There are a LOT of options on the CV. This means I have to make choices, and many of these choices are accessed via a touch screen. It's not my mothers treadle. I have to read the manual and grope around to do almost anything. Love the infinite choices available. Not keen on this learning curve. I was having trouble finding stitches I like because there are so darn many of them to scroll through. The divine P (my co worker) showed me how to save my favs in a folder. This is an extra step but I think I'll like it. It also saves the width and length of the stitch too, and I used to have little yellow stickies everywhere with that info.

Now I wanted to use this machine to free motion quilt the baby quilts. I couldn't get a stitch to form. P wondered if I had remembered to lower the presser foot. Home I went (I couldn't remember if I had) but that didn't work either. I'll check with her on Thursday. Operator error is the usual cause. But I do have my faithful Pfaff 2048 and I quilted on that. It was lovely. However, my foot gets tired with all that action. The CV has a start/stop button that would make his much easier I think.

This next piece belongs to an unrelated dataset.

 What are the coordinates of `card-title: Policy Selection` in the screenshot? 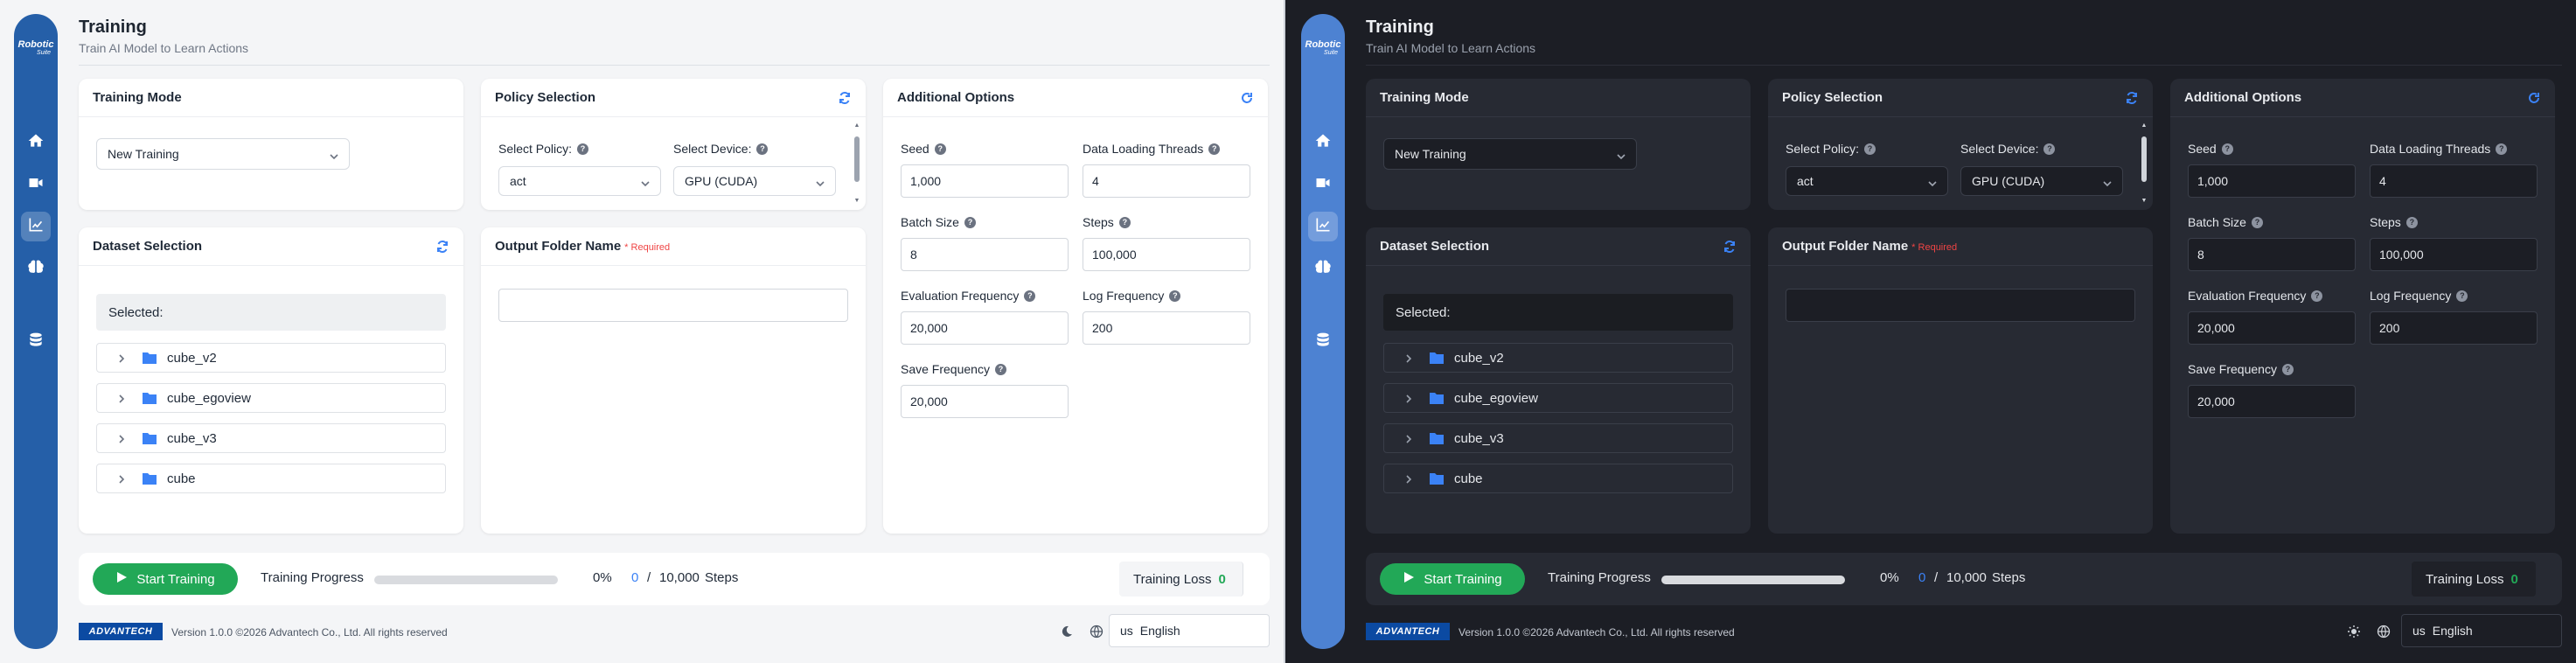 It's located at (1832, 98).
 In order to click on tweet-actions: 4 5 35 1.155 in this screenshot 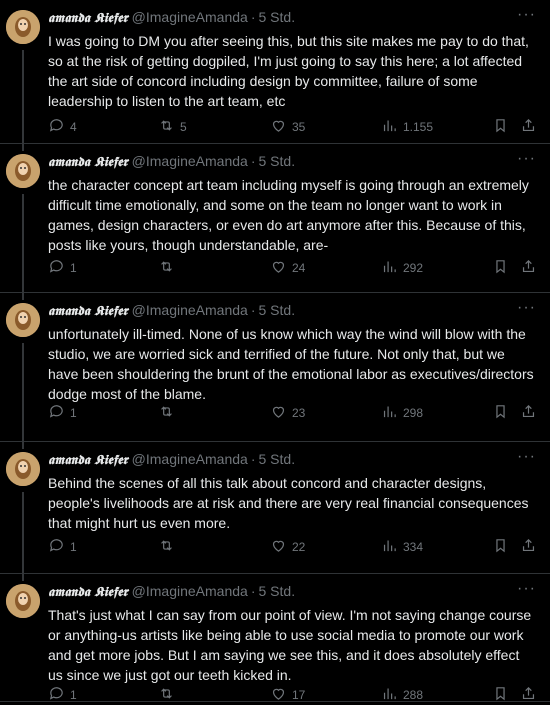, I will do `click(293, 127)`.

So, as I get to know the CV I will review my likes and dislikes.  The CV features are available on most upper end Pfaff machines in different combinations. Getting to know this machine should help me sort through what I need in a machine.  By the way, no one at Pfaff has any influence or knowledge of my blogging and if they did my opinions would continue to be my own.

So what's on your perfect machine list?